***** Text excerpt *****

Homework - Datasets

Author

Marcio A Diniz

Published

September 1, 2022

Homework 01

Deadline: Septembet 27th

Format: HTML + Qmd + Excel Spreadsheets

Submit to: michael.luu@cshs.org

Using the files example 01.xlsx, example 02.xlsx and example 03.xlsx:

Task 1

Organize the datasets following Basic rules to organize a dataset document.

Task 2

In a Quarto report, read all three datasets in R; (a) Check whether the format (DBL, FCT) of all variables are adequate based on the dictionary of variables, which is presented together with the dataset. If they are not correct, change them to an adequate format. (b) Show the summary of the formatted datasets where is possible to check the first rows of all variables, the number of columns (variables), rows (observations) and format of each column.

Task 3

For example 01 dataset, create a new dataset with only pediatric patients.

Task 4

For example 02 dataset, create a new dataset containing only the variables Patient ID, Sex, Treatment, and Clinical Outcome.

Task 5

For example 03 dataset: If you organized the dataset in the long format, then transform it into the wide format, and transform the wide dataset back to the long format; If you organized the dataset in the wide format, then transform it into the long format, and transform the long dataset back to the wide format. The long and wide dataset should contain the variables DCX, p21 and DCX_p21.

***** Data for review *****

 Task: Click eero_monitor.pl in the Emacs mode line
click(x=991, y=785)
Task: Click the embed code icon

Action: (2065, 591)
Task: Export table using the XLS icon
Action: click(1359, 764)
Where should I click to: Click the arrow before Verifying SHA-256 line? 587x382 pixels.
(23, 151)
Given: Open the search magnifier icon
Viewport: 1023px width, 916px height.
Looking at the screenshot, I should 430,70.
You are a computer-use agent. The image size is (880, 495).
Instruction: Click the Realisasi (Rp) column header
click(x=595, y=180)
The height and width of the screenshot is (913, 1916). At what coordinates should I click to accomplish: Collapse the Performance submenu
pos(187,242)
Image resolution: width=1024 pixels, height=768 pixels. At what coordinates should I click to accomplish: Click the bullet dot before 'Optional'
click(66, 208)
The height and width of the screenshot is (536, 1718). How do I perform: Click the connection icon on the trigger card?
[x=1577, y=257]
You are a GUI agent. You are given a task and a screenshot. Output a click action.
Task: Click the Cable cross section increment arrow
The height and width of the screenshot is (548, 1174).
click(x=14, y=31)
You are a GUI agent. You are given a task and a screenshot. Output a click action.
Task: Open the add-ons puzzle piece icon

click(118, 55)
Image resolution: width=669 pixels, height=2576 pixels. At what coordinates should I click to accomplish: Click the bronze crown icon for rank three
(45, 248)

*****

▶ _Things to do_
1. Transcribe the homework assignment from "Deadline: Septembet 27th" to "a dataset document.".
2. In the homework assignment, Task 2 asks for a check of each variable's format. Explain what this check is based on and what must be done when a format is wrong.
The listing is separate material and has no connection to the homework assignment.

▶ _Answer list_
1.
Deadline: Septembet 27th

Format: HTML + Qmd + Excel Spreadsheets

Submit to: michael.luu@cshs.org

Using the files example 01.xlsx, example 02.xlsx and example 03.xlsx:

Task 1

Organize the datasets following Basic rules to organize a dataset document.

2. The check is based on the dictionary of variables that comes with each dataset. If a variable's format, such as DBL or FCT, does not match it, the format must be changed to an adequate one.